Start of Extract to read
Hemiandrus pallitarsis is a species of ground weta endemic to New Zealand. This nocturnal species hides in burrows during the day, and can be an important food for kiwi. They can be identified by a single foretibial spine, three prolateral spines, and four retrolateral spines on the mesotibia, and their tibia lacks a tympanal membrane (they hear only through vibrations in the ground). The female has an unusual appendage on her abdomen, and the male has blackened hooks on his last tergite. They have a two-year life cycle, and their diet is largely unknown. Unusually for an insect, the female shows maternal care towards her eggs and nymphs.

== Taxonomy ==
Hemiandrus pallitarsis was first described by Francis Walker in 1871 in the genus Libanasa, and in 1906 W. F. Kirby moved it to the genus Ceuthophilus. In 1938, Kjell Ander erected the genus Hemiandrus, and moved this species to it, under the species name furcifer. This species is therefore synonymous with both Libanasa pallitarsis Walker and Hemiandrus furcifer Ander.
End of Extract to read
Start of Record set
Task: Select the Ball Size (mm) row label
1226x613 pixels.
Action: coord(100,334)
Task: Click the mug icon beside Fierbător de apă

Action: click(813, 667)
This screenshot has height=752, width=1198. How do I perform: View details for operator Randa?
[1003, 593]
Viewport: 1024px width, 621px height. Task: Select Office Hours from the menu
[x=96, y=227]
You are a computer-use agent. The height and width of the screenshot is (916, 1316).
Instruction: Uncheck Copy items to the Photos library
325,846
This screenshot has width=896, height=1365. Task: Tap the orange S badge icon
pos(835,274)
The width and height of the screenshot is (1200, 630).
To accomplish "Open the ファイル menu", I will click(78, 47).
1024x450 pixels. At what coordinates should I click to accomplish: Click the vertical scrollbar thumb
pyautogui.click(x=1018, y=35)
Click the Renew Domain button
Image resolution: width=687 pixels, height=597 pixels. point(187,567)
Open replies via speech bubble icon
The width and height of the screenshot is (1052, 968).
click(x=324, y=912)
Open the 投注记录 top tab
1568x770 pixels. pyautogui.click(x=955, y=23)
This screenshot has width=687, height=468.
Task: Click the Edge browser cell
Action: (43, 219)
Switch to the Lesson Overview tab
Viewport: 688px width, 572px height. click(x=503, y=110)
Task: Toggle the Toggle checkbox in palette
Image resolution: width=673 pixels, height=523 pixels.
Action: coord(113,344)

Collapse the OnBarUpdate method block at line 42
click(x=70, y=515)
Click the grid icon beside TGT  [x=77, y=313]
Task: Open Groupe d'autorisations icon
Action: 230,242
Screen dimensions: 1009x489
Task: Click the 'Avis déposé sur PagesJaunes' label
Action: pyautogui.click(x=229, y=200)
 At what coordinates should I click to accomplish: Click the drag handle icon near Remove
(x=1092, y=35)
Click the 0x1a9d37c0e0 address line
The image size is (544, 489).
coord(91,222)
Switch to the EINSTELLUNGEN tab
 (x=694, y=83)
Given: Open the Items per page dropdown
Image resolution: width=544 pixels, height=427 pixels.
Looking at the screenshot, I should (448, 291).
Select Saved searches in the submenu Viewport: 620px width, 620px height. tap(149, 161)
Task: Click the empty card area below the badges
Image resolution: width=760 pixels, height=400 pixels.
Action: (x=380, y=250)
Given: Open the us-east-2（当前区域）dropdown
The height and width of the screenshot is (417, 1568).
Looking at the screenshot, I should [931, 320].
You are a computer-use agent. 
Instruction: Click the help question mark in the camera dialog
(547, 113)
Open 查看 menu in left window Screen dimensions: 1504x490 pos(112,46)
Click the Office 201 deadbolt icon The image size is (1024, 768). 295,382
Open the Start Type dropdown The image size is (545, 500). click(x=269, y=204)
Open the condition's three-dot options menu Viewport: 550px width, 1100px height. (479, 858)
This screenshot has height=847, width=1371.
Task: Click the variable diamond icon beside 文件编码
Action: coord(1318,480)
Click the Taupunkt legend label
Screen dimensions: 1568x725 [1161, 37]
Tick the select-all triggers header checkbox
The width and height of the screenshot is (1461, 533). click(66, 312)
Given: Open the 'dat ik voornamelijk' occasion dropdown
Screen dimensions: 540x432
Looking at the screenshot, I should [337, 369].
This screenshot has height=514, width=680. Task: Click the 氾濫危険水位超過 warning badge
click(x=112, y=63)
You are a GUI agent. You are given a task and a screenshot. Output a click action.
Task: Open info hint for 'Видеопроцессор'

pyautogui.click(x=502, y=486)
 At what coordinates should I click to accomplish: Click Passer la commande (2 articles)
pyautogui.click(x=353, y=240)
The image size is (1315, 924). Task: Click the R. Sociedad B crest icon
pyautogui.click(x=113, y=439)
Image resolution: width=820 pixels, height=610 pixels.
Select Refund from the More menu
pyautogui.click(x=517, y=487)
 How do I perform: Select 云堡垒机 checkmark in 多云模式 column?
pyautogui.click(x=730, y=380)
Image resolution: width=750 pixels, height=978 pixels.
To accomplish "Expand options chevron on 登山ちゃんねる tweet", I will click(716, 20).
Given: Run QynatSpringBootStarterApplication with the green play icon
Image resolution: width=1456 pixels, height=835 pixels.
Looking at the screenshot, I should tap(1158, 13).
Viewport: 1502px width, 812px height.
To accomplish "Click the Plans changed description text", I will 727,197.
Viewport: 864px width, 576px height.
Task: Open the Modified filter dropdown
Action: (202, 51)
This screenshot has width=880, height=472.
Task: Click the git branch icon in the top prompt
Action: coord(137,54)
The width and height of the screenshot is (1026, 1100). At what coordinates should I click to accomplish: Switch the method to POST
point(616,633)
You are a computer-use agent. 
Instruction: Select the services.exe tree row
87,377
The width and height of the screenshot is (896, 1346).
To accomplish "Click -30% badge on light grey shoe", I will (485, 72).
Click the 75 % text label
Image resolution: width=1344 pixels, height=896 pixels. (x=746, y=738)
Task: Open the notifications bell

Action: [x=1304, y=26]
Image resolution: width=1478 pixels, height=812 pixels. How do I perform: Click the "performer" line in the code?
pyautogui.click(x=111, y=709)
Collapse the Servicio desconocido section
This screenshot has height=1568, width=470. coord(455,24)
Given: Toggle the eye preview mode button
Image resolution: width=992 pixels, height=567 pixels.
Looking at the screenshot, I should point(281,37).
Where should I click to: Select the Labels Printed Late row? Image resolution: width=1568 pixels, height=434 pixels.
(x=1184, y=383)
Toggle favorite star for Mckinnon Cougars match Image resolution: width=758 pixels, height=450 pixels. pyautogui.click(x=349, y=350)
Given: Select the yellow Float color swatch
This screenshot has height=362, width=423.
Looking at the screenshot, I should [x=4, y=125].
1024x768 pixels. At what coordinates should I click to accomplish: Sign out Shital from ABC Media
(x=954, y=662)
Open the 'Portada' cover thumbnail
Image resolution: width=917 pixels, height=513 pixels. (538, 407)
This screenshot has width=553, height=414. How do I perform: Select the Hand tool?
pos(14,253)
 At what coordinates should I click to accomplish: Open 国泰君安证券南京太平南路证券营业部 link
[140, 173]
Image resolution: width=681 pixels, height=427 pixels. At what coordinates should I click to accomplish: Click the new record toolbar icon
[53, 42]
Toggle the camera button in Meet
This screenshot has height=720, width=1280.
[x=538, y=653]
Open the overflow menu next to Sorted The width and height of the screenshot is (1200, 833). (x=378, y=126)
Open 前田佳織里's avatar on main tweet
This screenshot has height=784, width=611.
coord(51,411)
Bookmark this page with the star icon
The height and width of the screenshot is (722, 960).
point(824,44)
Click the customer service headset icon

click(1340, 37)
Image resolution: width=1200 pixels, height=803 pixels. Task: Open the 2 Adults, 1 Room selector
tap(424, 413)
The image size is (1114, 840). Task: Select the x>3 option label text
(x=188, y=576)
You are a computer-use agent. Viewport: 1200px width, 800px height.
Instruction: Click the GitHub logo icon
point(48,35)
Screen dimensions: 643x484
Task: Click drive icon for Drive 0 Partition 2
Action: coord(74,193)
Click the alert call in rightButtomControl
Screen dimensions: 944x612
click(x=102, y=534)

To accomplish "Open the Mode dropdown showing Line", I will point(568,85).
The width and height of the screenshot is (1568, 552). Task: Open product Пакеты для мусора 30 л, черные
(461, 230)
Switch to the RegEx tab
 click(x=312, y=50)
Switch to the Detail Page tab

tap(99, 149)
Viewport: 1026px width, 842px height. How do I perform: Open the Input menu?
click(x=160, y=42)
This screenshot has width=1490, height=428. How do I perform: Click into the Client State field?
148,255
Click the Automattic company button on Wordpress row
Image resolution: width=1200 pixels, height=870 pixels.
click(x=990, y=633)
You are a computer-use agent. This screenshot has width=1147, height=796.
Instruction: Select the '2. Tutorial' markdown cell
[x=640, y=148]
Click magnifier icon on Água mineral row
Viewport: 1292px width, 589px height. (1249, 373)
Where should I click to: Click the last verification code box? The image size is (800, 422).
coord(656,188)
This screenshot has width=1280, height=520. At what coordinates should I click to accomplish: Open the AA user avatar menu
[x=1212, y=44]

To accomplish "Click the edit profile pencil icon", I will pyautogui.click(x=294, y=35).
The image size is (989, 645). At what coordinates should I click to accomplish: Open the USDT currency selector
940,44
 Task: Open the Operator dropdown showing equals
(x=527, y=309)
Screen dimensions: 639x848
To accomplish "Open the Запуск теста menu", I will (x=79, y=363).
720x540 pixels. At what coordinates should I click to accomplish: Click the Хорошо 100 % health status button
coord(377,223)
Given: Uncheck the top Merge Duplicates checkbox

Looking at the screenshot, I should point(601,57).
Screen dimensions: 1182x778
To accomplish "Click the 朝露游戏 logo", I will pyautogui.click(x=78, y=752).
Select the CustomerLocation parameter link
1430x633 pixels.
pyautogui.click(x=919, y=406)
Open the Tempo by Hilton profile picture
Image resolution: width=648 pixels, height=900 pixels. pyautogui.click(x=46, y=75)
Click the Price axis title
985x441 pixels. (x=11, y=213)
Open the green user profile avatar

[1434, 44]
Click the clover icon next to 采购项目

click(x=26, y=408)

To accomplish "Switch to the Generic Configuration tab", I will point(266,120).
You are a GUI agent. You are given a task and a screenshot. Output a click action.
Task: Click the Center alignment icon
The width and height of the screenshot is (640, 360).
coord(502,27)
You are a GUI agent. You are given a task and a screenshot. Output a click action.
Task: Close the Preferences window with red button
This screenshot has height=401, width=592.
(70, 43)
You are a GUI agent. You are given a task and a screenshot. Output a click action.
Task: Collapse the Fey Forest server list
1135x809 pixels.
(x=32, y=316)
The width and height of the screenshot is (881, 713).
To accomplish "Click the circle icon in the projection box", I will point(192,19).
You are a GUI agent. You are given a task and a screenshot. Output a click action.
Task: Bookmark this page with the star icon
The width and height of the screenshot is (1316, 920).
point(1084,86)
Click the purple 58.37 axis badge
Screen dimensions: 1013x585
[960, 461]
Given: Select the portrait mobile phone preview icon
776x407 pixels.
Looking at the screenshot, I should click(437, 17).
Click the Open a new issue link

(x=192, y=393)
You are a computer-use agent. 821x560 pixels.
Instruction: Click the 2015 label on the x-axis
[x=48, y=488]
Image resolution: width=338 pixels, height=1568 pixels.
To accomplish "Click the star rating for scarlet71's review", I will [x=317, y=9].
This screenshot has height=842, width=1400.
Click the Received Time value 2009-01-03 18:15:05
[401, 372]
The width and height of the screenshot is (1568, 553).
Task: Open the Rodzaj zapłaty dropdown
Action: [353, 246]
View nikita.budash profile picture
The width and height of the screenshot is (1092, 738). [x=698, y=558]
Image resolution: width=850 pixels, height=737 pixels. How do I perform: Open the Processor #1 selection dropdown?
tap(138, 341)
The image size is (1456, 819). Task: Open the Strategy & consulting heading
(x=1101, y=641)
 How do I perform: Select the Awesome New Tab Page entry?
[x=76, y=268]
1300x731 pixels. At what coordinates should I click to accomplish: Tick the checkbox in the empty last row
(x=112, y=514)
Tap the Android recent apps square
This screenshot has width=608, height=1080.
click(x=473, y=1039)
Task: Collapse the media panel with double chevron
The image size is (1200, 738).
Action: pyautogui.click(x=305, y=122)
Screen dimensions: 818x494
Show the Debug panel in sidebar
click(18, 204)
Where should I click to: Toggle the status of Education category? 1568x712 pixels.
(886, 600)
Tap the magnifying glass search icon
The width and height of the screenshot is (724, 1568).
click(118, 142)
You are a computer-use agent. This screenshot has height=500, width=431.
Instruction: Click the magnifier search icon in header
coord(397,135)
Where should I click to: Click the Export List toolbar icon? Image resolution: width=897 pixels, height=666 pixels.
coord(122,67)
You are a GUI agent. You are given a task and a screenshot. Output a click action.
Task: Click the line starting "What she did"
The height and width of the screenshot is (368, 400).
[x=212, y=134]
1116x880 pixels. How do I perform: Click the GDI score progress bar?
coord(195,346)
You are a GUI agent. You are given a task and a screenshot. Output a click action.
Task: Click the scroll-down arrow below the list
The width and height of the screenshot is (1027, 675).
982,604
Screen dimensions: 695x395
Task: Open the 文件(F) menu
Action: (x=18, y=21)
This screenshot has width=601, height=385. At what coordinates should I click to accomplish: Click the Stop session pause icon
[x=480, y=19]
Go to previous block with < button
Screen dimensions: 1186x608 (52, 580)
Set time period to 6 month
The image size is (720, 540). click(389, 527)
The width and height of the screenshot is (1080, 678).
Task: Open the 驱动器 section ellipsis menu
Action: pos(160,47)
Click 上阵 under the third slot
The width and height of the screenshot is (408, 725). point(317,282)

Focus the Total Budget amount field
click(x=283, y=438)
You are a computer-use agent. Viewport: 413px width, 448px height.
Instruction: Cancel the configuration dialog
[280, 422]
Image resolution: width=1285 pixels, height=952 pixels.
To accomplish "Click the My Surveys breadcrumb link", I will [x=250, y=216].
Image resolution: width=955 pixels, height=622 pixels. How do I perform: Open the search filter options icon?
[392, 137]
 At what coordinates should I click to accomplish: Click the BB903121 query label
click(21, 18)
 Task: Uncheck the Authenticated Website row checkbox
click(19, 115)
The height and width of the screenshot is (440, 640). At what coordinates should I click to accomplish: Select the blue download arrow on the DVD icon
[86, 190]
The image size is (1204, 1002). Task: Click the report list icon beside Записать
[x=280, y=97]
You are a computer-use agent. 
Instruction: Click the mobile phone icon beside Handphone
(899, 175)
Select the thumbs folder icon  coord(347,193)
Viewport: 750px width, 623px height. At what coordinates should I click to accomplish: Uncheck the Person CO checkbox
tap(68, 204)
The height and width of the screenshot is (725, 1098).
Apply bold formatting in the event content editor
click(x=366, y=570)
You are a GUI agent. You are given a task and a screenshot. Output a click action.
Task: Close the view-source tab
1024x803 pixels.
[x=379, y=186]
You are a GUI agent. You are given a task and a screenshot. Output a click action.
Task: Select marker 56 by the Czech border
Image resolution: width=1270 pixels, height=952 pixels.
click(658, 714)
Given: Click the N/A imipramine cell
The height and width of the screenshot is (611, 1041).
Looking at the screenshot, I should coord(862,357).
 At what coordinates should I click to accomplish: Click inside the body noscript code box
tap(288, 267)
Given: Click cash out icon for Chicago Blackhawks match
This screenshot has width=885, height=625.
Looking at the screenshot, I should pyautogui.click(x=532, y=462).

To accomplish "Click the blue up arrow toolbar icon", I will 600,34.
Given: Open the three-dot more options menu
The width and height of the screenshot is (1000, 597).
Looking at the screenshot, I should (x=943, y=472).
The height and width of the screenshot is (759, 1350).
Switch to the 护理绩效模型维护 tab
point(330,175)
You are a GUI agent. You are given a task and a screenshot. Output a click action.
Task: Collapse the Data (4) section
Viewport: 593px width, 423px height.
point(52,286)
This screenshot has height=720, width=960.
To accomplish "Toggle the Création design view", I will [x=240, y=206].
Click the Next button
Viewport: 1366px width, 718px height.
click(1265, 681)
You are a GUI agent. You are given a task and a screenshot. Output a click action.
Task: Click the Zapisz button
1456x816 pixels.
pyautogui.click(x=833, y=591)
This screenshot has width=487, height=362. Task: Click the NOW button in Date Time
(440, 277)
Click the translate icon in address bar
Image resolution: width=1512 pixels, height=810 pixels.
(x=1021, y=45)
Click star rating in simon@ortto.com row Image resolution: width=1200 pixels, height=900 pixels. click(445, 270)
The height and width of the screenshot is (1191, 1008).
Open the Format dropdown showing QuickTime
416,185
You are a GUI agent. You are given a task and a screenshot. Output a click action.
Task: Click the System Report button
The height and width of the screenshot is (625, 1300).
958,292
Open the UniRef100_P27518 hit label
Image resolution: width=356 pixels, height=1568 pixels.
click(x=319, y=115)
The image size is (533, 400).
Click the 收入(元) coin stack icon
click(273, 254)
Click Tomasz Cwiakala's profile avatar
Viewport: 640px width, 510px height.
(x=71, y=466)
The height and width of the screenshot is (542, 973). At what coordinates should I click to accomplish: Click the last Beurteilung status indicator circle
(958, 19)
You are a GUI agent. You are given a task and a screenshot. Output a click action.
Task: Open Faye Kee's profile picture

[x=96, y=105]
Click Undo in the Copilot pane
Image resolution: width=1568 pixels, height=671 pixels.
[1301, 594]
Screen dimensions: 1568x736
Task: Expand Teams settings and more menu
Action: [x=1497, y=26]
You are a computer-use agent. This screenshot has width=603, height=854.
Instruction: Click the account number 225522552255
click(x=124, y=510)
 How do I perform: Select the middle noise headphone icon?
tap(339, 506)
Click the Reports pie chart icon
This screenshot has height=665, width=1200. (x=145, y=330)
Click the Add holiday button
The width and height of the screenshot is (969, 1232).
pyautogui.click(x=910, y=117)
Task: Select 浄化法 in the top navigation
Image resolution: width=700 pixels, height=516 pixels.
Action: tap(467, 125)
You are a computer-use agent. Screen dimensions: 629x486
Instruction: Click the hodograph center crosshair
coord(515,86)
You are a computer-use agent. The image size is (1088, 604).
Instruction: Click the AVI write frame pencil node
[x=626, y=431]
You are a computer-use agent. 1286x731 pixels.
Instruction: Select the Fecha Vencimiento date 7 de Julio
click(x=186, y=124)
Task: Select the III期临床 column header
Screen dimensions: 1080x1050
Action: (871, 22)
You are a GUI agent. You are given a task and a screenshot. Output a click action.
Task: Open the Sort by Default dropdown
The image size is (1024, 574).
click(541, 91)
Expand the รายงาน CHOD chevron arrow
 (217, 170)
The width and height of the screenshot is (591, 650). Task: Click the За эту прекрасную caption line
End of Record set
● **Prompt**:
Repeat the entire text on the ground weta Hemiandrus pallitarsis word for word.

● **Completed exercise**:
Hemiandrus pallitarsis is a species of ground weta endemic to New Zealand. This nocturnal species hides in burrows during the day, and can be an important food for kiwi. They can be identified by a single foretibial spine, three prolateral spines, and four retrolateral spines on the mesotibia, and their tibia lacks a tympanal membrane (they hear only through vibrations in the ground). The female has an unusual appendage on her abdomen, and the male has blackened hooks on his last tergite. They have a two-year life cycle, and their diet is largely unknown. Unusually for an insect, the female shows maternal care towards her eggs and nymphs.

== Taxonomy ==
Hemiandrus pallitarsis was first described by Francis Walker in 1871 in the genus Libanasa, and in 1906 W. F. Kirby moved it to the genus Ceuthophilus. In 1938, Kjell Ander erected the genus Hemiandrus, and moved this species to it, under the species name furcifer. This species is therefore synonymous with both Libanasa pallitarsis Walker and Hemiandrus furcifer Ander.